§ Problem to solve:
Return each entry precisely as it appears below.

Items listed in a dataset
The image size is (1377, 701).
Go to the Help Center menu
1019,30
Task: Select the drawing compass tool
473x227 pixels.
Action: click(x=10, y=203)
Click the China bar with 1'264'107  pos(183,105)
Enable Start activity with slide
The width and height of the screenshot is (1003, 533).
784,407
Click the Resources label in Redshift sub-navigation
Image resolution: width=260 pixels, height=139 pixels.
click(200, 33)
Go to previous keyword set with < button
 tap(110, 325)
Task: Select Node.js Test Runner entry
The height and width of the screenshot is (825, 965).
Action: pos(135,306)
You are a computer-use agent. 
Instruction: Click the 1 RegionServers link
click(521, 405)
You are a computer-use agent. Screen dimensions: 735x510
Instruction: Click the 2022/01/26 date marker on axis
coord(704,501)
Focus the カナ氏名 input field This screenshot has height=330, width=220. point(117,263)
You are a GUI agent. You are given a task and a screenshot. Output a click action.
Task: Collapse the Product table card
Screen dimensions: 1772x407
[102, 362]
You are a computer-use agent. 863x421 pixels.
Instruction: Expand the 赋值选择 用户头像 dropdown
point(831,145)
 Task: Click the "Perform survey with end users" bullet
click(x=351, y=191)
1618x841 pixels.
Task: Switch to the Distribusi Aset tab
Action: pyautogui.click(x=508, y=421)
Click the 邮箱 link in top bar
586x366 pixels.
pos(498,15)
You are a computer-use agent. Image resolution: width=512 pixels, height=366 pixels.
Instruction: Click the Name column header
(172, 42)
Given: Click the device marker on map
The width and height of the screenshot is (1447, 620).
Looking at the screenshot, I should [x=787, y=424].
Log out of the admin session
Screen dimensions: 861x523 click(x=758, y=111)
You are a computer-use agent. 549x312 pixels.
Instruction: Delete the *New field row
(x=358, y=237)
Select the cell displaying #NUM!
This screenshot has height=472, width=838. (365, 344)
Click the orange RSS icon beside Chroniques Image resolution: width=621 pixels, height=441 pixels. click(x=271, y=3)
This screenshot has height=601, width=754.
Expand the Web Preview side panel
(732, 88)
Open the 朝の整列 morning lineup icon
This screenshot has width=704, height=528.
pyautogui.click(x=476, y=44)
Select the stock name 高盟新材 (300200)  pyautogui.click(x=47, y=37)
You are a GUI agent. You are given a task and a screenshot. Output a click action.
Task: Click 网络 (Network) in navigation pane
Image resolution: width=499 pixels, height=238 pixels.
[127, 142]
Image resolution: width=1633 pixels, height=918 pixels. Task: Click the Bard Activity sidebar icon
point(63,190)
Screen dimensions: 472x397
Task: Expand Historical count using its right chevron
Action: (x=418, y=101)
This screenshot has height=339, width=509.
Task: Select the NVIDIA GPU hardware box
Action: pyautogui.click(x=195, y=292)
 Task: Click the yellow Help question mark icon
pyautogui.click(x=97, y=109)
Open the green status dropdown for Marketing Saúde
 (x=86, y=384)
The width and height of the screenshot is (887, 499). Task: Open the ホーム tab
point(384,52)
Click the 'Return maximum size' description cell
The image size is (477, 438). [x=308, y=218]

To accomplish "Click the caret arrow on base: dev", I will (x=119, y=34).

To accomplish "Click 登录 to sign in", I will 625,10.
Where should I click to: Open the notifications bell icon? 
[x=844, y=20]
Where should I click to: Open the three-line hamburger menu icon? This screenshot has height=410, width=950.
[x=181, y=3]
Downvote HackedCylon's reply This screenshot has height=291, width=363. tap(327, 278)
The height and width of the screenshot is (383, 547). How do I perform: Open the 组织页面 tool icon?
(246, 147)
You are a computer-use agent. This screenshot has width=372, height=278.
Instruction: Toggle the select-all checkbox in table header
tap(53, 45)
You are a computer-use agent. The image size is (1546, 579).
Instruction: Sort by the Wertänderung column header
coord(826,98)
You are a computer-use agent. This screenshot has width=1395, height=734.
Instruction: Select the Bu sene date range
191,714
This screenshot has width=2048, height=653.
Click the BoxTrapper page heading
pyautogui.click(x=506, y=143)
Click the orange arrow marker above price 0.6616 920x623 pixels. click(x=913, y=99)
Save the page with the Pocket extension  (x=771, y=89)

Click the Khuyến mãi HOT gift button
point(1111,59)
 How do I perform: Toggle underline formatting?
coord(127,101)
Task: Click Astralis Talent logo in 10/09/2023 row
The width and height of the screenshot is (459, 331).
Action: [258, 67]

§ Exercise solution:
The image size is (1377, 701).
Go to the Help Center menu
1019,30
Task: Select the drawing compass tool
473x227 pixels.
Action: click(x=10, y=203)
Click the China bar with 1'264'107  pos(183,105)
Enable Start activity with slide
The width and height of the screenshot is (1003, 533).
784,407
Click the Resources label in Redshift sub-navigation
Image resolution: width=260 pixels, height=139 pixels.
click(200, 33)
Go to previous keyword set with < button
 tap(110, 325)
Task: Select Node.js Test Runner entry
The height and width of the screenshot is (825, 965).
Action: pos(135,306)
You are a computer-use agent. 
Instruction: Click the 1 RegionServers link
click(521, 405)
You are a computer-use agent. Screen dimensions: 735x510
Instruction: Click the 2022/01/26 date marker on axis
coord(704,501)
Focus the カナ氏名 input field This screenshot has height=330, width=220. point(117,263)
You are a GUI agent. You are given a task and a screenshot. Output a click action.
Task: Collapse the Product table card
Screen dimensions: 1772x407
[102, 362]
You are a computer-use agent. 863x421 pixels.
Instruction: Expand the 赋值选择 用户头像 dropdown
point(831,145)
 Task: Click the "Perform survey with end users" bullet
click(x=351, y=191)
1618x841 pixels.
Task: Switch to the Distribusi Aset tab
Action: pyautogui.click(x=508, y=421)
Click the 邮箱 link in top bar
586x366 pixels.
pos(498,15)
You are a computer-use agent. Image resolution: width=512 pixels, height=366 pixels.
Instruction: Click the Name column header
(172, 42)
Given: Click the device marker on map
The width and height of the screenshot is (1447, 620).
Looking at the screenshot, I should [x=787, y=424].
Log out of the admin session
Screen dimensions: 861x523 click(x=758, y=111)
You are a computer-use agent. 549x312 pixels.
Instruction: Delete the *New field row
(x=358, y=237)
Select the cell displaying #NUM!
This screenshot has height=472, width=838. (365, 344)
Click the orange RSS icon beside Chroniques Image resolution: width=621 pixels, height=441 pixels. click(x=271, y=3)
This screenshot has height=601, width=754.
Expand the Web Preview side panel
(732, 88)
Open the 朝の整列 morning lineup icon
This screenshot has width=704, height=528.
pyautogui.click(x=476, y=44)
Select the stock name 高盟新材 (300200)  pyautogui.click(x=47, y=37)
You are a GUI agent. You are given a task and a screenshot. Output a click action.
Task: Click 网络 (Network) in navigation pane
Image resolution: width=499 pixels, height=238 pixels.
[127, 142]
Image resolution: width=1633 pixels, height=918 pixels. Task: Click the Bard Activity sidebar icon
point(63,190)
Screen dimensions: 472x397
Task: Expand Historical count using its right chevron
Action: (x=418, y=101)
This screenshot has height=339, width=509.
Task: Select the NVIDIA GPU hardware box
Action: pyautogui.click(x=195, y=292)
 Task: Click the yellow Help question mark icon
pyautogui.click(x=97, y=109)
Open the green status dropdown for Marketing Saúde
 (x=86, y=384)
The width and height of the screenshot is (887, 499). Task: Open the ホーム tab
point(384,52)
Click the 'Return maximum size' description cell
The image size is (477, 438). [x=308, y=218]

To accomplish "Click the caret arrow on base: dev", I will (x=119, y=34).

To accomplish "Click 登录 to sign in", I will 625,10.
Where should I click to: Open the notifications bell icon? 
[x=844, y=20]
Where should I click to: Open the three-line hamburger menu icon? This screenshot has height=410, width=950.
[x=181, y=3]
Downvote HackedCylon's reply This screenshot has height=291, width=363. tap(327, 278)
The height and width of the screenshot is (383, 547). How do I perform: Open the 组织页面 tool icon?
(246, 147)
You are a computer-use agent. This screenshot has width=372, height=278.
Instruction: Toggle the select-all checkbox in table header
tap(53, 45)
You are a computer-use agent. The image size is (1546, 579).
Instruction: Sort by the Wertänderung column header
coord(826,98)
You are a computer-use agent. This screenshot has width=1395, height=734.
Instruction: Select the Bu sene date range
191,714
This screenshot has width=2048, height=653.
Click the BoxTrapper page heading
pyautogui.click(x=506, y=143)
Click the orange arrow marker above price 0.6616 920x623 pixels. click(x=913, y=99)
Save the page with the Pocket extension  (x=771, y=89)

Click the Khuyến mãi HOT gift button
point(1111,59)
 How do I perform: Toggle underline formatting?
coord(127,101)
Task: Click Astralis Talent logo in 10/09/2023 row
The width and height of the screenshot is (459, 331).
Action: [258, 67]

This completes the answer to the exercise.